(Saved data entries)
+-------+

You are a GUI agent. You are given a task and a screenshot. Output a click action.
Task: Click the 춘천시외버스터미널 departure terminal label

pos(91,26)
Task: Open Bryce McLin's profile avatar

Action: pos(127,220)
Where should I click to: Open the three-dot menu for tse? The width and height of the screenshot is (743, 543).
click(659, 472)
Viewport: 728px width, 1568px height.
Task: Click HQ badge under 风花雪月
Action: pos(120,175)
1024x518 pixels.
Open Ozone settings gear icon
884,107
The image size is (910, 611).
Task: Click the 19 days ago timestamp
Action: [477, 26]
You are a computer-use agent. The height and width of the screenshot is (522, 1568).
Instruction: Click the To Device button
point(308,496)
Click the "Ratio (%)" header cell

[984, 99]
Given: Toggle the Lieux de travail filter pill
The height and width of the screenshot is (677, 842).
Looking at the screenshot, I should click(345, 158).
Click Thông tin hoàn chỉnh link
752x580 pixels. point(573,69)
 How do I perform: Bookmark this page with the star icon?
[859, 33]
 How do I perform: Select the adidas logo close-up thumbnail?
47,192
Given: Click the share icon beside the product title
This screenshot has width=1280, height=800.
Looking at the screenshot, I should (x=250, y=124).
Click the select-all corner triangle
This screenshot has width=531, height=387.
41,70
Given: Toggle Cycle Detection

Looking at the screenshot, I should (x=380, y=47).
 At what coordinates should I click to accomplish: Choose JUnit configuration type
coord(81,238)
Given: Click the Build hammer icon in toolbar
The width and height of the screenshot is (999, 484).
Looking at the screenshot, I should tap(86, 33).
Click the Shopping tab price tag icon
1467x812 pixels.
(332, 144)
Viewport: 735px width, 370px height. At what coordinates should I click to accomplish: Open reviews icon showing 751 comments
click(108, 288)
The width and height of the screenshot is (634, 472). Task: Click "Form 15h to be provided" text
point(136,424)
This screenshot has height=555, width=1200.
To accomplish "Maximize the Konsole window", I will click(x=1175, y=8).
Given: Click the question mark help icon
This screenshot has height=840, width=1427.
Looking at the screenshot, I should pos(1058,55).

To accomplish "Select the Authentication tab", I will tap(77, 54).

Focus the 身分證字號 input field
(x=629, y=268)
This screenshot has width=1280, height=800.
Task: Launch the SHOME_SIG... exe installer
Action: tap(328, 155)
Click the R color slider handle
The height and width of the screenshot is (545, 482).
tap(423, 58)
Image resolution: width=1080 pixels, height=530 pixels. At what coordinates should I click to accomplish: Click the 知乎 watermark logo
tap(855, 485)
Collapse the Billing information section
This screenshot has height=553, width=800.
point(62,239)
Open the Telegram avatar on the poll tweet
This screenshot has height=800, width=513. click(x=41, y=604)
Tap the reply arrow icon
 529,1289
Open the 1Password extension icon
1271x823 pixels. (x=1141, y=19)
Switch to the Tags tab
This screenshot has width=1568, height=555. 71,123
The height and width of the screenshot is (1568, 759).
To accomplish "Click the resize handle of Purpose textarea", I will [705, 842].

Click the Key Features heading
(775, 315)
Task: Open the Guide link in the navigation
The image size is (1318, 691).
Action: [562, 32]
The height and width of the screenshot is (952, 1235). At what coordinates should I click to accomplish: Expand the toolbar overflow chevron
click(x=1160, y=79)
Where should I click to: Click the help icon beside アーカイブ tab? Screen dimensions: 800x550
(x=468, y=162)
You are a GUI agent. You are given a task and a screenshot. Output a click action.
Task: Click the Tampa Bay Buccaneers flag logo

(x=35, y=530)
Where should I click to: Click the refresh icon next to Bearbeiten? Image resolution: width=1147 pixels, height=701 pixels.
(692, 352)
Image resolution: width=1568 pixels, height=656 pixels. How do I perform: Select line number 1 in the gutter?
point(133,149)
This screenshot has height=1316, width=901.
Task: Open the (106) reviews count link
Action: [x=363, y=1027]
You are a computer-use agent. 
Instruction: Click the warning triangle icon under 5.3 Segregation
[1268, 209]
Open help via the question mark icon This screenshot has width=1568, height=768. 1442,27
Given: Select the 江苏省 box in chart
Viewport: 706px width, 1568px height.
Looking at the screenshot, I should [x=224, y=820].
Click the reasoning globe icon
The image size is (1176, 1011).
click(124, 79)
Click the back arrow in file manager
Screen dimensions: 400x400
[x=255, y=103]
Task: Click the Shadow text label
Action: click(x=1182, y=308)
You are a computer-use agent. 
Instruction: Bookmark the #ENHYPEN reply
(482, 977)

+-------+

- Task directions:
Whenever "question" occurs in a line of the entries, copy that line.

- The completed task:
Given: Click the question mark help icon
Open help via the question mark icon This screenshot has width=1568, height=768. 1442,27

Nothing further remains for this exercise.